Claims by a Conservative MP that teachers broke lockdown rules with after-work drinks in school staff rooms have been branded “insulting” and “offensive”.
Michael Fabricant is facing demands to retract claims made while defending the prime minister Boris Johnson, who was fined this week for attending a party in Downing Street during lockdown.
Johnson, along with his wife Carrie Johnson and the chancellor Rishi Sunak were revealed yesterday to be among around 50 people handed fixed penalty notices for lockdown breaches.
But Fabricant told the BBC yesterday that Johnson did not think he was breaking the law.

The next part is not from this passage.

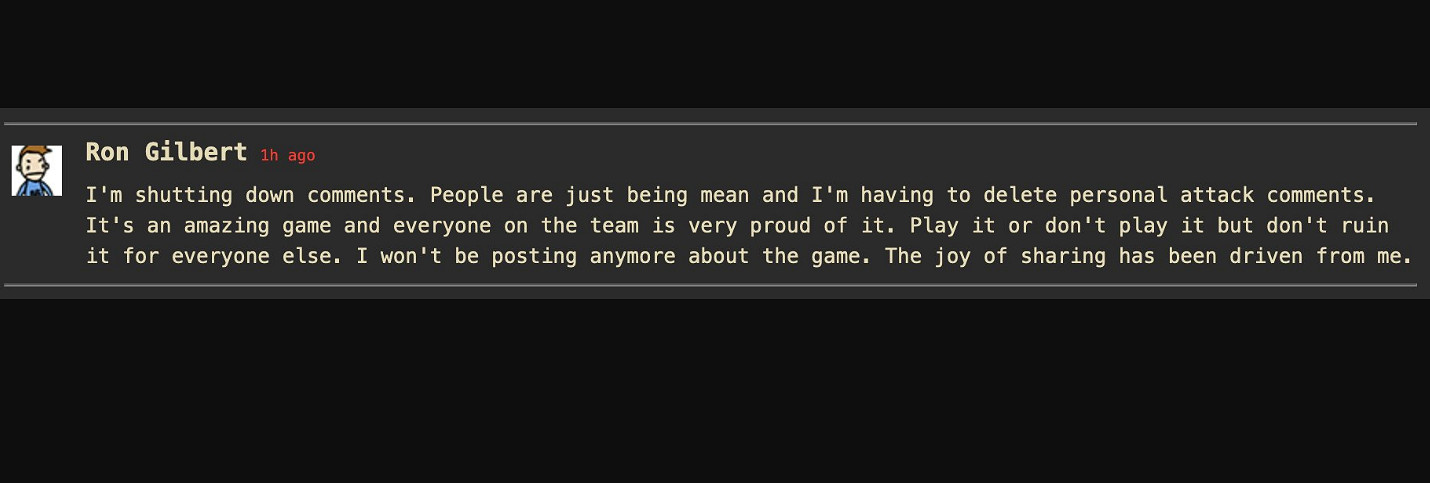The height and width of the screenshot is (483, 1430).
Task: Click the horizontal divider below the comment
Action: (x=710, y=285)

“I think that at the time he thought, just like many teachers and nurses who after a very, very long shift would tend to go back to the staff room and have a quiet drink – which is more or less what he has done.”
The MP for Lichfield has subsequently clarified that his comments were based on testimony from “a teacher and two nurses”.

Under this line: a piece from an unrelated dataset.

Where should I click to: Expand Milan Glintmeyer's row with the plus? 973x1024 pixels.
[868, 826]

Comments caused ‘hurt and anger’
Paul Whiteman, general secretary of the NAHT school leaders’ union, has written to education secretary Nadhim Zahawi, calling Fabricant’s claims “wholly inaccurate and deeply insulting to the teaching profession”.

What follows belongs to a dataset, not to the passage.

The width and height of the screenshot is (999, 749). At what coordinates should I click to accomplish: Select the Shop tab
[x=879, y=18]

“I cannot overstate the hurt and anger these comments have caused,” he said, adding that the “reality” in schools saw most teachers restricted to bubbles, unable to interact with other staff. Many had to “eat lunch alone in their classrooms”.
Geoff Barton, general secretary of the ASCL leaders’ union, said he would be writing to Fabricant to formally complain about his “appalling slur”, which he said was “both factually incorrect and insulting”.
“Unlike what seems to be the case in Downing Street, alcohol is not a feature of the working day in schools, and teachers do not drink in staff rooms.”
He said education workers were “dismayed by the behaviour of the prime minister and others in Downing Street in breaking their own rules because it is a clear case of double standards”.
“For Mr Fabricant to now erroneously suggest that teachers and nurses were also breaking lockdown rules adds insult to injury.”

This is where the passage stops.